* **TASK TO COMPLETE**: From the data below, repeat exactly the lines from the line with "[Search button] (584, 321)" to the line with "Versandkosten (920, 240)", both included.

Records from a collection
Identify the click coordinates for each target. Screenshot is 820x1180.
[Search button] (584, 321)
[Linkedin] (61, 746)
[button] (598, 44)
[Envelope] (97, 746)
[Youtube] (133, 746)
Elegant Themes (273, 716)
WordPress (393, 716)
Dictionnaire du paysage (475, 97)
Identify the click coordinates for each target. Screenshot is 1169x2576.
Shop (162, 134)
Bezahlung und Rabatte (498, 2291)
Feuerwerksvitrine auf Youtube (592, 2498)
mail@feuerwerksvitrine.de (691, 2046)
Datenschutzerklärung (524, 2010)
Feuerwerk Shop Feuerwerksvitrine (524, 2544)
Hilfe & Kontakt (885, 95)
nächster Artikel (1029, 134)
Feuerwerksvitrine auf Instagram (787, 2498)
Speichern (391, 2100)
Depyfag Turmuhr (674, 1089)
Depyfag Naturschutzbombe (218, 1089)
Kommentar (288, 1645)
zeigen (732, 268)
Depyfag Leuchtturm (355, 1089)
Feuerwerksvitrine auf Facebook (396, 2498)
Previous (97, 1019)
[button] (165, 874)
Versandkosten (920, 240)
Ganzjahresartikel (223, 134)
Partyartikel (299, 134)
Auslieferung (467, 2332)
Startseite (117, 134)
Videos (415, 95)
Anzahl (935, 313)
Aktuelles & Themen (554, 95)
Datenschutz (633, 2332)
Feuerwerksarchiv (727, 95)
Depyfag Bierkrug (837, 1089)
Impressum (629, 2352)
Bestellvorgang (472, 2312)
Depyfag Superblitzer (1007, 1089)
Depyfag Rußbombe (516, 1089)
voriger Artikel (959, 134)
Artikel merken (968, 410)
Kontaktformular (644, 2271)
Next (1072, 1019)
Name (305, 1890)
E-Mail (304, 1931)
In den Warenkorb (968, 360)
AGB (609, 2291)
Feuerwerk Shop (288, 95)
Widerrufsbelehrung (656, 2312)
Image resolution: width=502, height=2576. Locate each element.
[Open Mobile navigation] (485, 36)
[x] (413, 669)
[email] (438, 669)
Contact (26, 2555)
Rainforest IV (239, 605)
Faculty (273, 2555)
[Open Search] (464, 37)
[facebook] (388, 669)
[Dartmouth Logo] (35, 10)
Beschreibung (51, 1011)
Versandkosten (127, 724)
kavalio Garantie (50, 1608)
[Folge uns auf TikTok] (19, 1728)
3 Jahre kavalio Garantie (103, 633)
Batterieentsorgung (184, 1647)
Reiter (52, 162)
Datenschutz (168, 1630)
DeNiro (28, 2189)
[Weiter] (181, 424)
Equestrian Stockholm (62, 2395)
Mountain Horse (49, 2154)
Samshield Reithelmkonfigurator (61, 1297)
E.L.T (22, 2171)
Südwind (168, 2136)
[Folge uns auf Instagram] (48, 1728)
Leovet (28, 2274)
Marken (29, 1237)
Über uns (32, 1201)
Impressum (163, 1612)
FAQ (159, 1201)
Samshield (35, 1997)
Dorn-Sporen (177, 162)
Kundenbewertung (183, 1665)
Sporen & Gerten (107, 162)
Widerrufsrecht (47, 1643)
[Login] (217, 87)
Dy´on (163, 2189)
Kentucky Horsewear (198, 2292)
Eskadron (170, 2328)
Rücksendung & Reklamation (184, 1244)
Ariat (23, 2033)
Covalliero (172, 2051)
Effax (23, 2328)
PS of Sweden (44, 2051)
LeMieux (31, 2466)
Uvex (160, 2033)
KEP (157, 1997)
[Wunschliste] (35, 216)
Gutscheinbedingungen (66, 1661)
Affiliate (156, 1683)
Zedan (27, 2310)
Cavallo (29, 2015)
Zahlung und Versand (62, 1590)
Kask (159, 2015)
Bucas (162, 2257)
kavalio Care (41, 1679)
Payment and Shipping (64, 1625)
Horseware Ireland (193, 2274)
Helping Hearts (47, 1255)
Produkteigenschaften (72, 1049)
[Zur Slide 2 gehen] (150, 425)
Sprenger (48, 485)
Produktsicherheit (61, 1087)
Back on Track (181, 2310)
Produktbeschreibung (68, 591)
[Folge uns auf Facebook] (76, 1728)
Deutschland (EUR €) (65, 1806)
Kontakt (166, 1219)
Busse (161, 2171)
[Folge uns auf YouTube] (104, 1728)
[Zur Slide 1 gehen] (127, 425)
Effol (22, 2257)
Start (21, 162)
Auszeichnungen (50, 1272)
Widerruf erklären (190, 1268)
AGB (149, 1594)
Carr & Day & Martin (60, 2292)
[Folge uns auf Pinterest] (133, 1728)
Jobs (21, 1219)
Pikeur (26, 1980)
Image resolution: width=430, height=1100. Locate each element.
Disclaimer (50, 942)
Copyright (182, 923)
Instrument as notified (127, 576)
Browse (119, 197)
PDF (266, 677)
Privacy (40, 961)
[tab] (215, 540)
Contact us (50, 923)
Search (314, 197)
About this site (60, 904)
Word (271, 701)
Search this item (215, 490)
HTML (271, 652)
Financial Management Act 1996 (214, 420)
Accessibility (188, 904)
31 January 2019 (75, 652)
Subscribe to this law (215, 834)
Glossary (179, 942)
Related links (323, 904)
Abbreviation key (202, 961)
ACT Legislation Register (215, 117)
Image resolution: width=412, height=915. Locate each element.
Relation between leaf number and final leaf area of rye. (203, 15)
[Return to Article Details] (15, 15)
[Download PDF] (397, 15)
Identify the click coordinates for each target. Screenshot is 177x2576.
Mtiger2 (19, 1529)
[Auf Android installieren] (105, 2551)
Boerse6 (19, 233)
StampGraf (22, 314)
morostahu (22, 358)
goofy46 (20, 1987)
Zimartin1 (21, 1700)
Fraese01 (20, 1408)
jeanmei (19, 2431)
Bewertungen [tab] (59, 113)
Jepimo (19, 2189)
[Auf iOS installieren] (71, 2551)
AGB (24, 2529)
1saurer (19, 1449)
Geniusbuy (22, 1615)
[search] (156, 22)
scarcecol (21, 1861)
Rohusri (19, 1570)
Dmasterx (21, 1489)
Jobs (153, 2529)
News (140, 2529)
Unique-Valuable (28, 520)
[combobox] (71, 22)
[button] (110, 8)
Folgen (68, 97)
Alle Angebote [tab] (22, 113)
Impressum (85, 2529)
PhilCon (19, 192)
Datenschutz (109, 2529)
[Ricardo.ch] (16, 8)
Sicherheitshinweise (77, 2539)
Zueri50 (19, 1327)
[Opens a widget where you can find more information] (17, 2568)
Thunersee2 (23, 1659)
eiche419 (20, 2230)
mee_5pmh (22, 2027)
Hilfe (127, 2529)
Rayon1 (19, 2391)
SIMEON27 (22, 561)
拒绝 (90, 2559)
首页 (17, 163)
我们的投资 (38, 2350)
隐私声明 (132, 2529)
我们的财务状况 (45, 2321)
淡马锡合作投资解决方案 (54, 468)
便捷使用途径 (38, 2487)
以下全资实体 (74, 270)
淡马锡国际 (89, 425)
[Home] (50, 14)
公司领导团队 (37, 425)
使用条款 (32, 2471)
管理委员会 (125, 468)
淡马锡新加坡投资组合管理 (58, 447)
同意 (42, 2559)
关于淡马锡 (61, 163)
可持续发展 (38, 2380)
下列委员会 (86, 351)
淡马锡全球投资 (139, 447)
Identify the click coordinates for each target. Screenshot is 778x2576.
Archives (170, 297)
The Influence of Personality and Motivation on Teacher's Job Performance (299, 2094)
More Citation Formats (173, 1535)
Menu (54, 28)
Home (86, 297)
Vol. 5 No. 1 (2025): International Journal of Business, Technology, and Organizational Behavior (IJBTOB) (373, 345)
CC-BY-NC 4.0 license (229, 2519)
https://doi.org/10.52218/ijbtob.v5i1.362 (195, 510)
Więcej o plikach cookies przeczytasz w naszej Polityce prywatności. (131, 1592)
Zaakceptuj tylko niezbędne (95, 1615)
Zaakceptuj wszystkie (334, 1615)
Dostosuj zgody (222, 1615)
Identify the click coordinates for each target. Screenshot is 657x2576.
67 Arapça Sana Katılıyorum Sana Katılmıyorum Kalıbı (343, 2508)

* **SOLUTION**:
[Search button] (584, 321)
[Linkedin] (61, 746)
[button] (598, 44)
[Envelope] (97, 746)
[Youtube] (133, 746)
Elegant Themes (273, 716)
WordPress (393, 716)
Dictionnaire du paysage (475, 97)
Identify the click coordinates for each target. Screenshot is 1169x2576.
Shop (162, 134)
Bezahlung und Rabatte (498, 2291)
Feuerwerksvitrine auf Youtube (592, 2498)
mail@feuerwerksvitrine.de (691, 2046)
Datenschutzerklärung (524, 2010)
Feuerwerk Shop Feuerwerksvitrine (524, 2544)
Hilfe & Kontakt (885, 95)
nächster Artikel (1029, 134)
Feuerwerksvitrine auf Instagram (787, 2498)
Speichern (391, 2100)
Depyfag Turmuhr (674, 1089)
Depyfag Naturschutzbombe (218, 1089)
Kommentar (288, 1645)
zeigen (732, 268)
Depyfag Leuchtturm (355, 1089)
Feuerwerksvitrine auf Facebook (396, 2498)
Previous (97, 1019)
[button] (165, 874)
Versandkosten (920, 240)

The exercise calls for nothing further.